■ ACTION ITEM
Pictures aside, copy exactly the lines running from the one with "The image size" to the end of the records.
[[ DATA LISTING, beginning ]]
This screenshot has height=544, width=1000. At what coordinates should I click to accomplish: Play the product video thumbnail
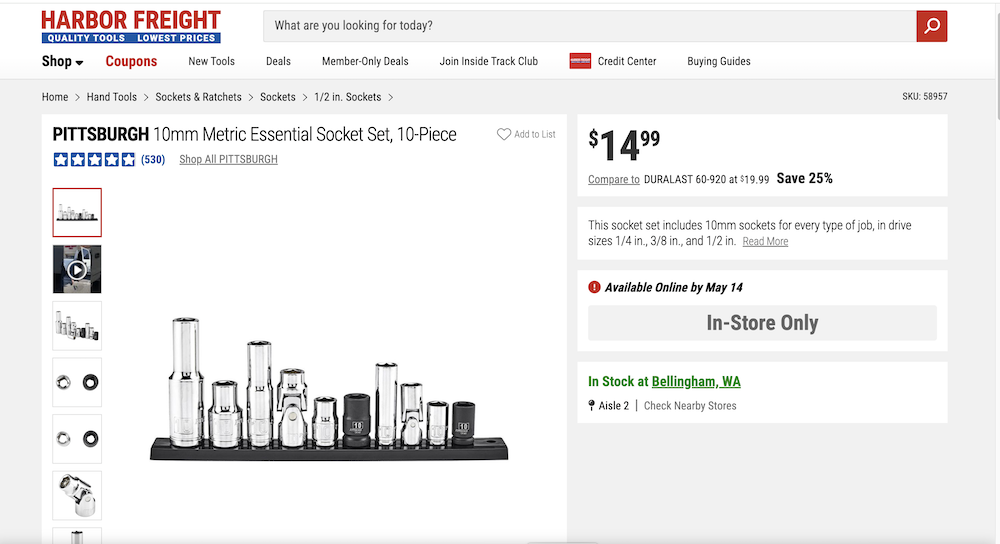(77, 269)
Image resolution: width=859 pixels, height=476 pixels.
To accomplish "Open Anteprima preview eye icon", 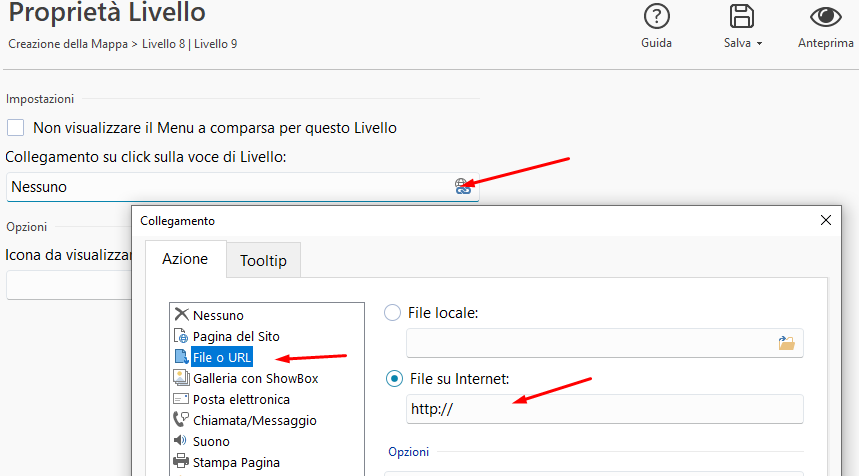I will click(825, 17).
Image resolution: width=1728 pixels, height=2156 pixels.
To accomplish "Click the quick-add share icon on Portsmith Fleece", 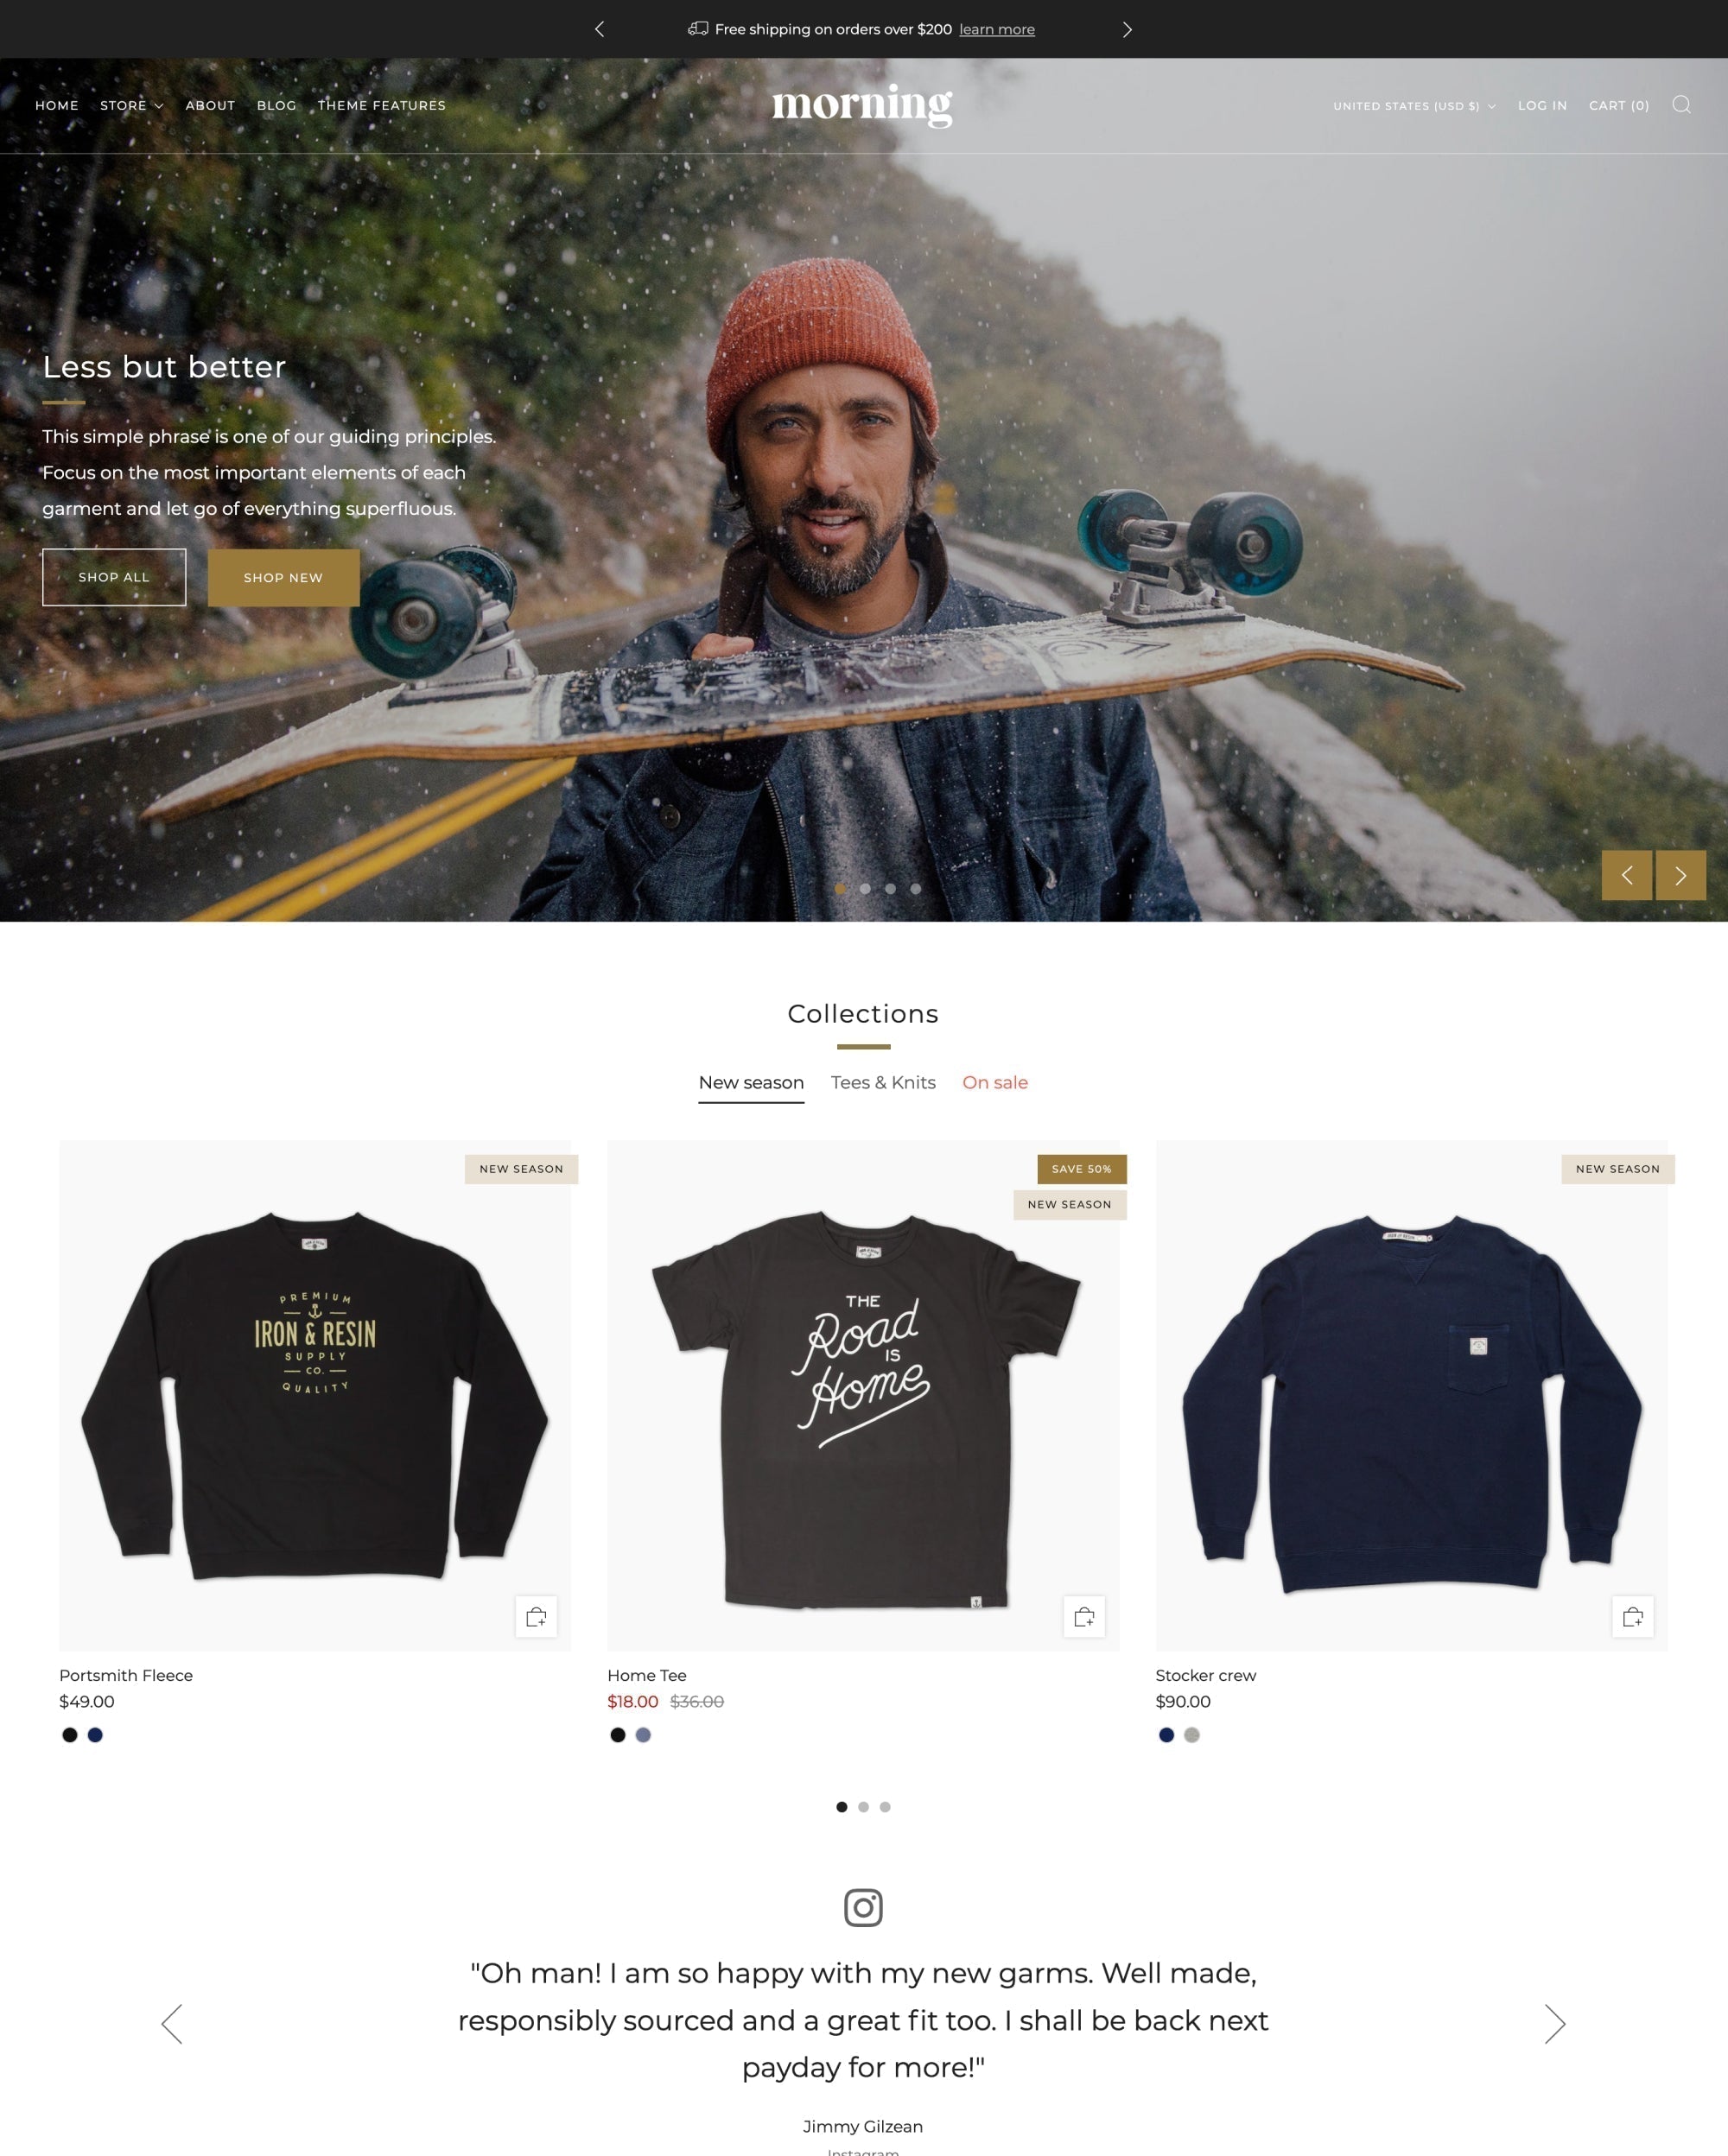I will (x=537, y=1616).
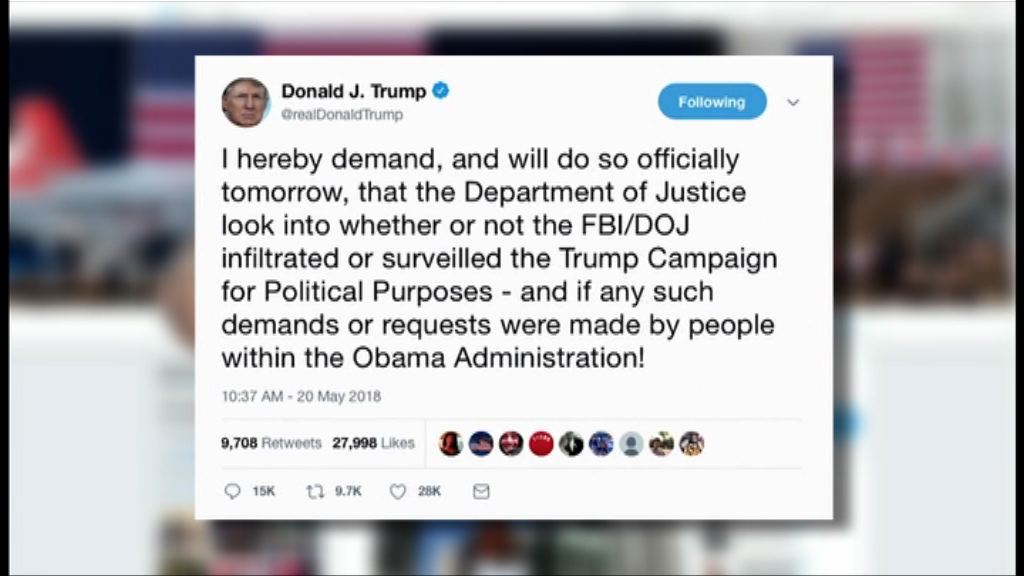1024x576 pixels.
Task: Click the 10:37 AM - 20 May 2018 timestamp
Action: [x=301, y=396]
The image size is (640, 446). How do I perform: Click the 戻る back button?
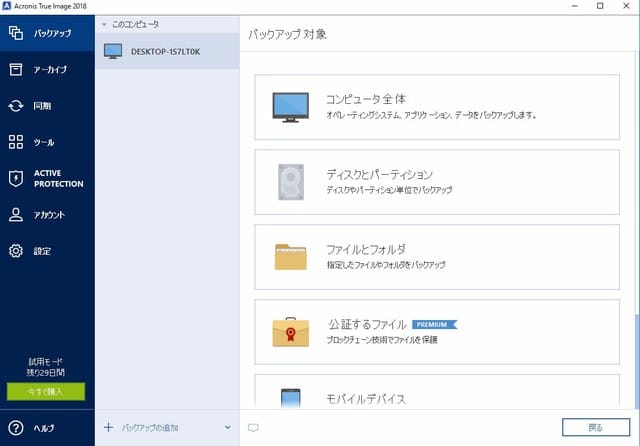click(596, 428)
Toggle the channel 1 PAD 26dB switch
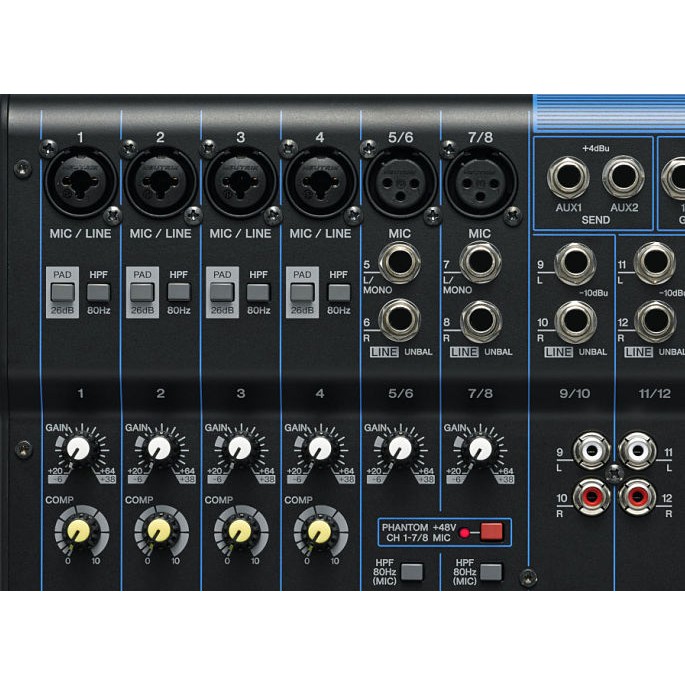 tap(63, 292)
[[ DATA LISTING, end ]]
■ ANSWER TO THIS EXERCISE
The image size is (640, 446). How do I perform: Click the 戻る back button?
click(596, 428)
Toggle the channel 1 PAD 26dB switch
 tap(63, 292)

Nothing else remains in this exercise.